» **Task objective**:
Reproduce the items word for word, from the first line through the line that contains "Action: [93, 427]", including both of those lines.

» **Entries shown**:
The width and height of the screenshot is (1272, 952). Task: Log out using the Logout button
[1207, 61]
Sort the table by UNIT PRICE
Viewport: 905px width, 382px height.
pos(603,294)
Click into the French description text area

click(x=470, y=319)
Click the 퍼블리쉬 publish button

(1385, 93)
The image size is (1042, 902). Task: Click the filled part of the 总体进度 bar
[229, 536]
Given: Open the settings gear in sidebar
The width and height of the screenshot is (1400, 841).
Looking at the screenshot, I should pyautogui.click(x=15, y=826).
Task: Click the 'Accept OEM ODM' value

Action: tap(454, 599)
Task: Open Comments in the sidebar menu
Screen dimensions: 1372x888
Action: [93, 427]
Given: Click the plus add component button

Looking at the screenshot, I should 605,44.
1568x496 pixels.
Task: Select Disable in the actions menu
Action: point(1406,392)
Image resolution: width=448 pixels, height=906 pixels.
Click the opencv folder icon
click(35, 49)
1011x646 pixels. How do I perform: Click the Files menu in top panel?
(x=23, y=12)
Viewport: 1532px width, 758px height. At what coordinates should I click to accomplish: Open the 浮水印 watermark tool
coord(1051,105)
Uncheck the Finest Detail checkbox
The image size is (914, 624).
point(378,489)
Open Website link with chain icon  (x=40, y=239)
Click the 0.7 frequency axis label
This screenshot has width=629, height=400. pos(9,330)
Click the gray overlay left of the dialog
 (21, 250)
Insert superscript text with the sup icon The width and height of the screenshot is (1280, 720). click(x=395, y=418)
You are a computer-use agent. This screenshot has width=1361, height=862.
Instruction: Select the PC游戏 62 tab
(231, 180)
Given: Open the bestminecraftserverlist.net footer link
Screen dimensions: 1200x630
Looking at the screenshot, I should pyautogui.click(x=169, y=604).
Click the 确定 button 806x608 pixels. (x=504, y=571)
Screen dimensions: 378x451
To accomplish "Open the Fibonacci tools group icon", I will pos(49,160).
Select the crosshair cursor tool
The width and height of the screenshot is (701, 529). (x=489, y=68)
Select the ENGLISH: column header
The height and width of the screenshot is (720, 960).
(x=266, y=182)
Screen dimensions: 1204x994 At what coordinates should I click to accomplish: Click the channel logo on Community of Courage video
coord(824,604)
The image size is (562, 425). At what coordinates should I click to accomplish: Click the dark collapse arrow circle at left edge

» **Output for this task**:
The width and height of the screenshot is (1272, 952). Task: Log out using the Logout button
[1207, 61]
Sort the table by UNIT PRICE
Viewport: 905px width, 382px height.
pos(603,294)
Click into the French description text area

click(x=470, y=319)
Click the 퍼블리쉬 publish button

(1385, 93)
The image size is (1042, 902). Task: Click the filled part of the 总体进度 bar
[229, 536]
Given: Open the settings gear in sidebar
The width and height of the screenshot is (1400, 841).
Looking at the screenshot, I should pyautogui.click(x=15, y=826).
Task: Click the 'Accept OEM ODM' value

Action: tap(454, 599)
Task: Open Comments in the sidebar menu
Screen dimensions: 1372x888
Action: [93, 427]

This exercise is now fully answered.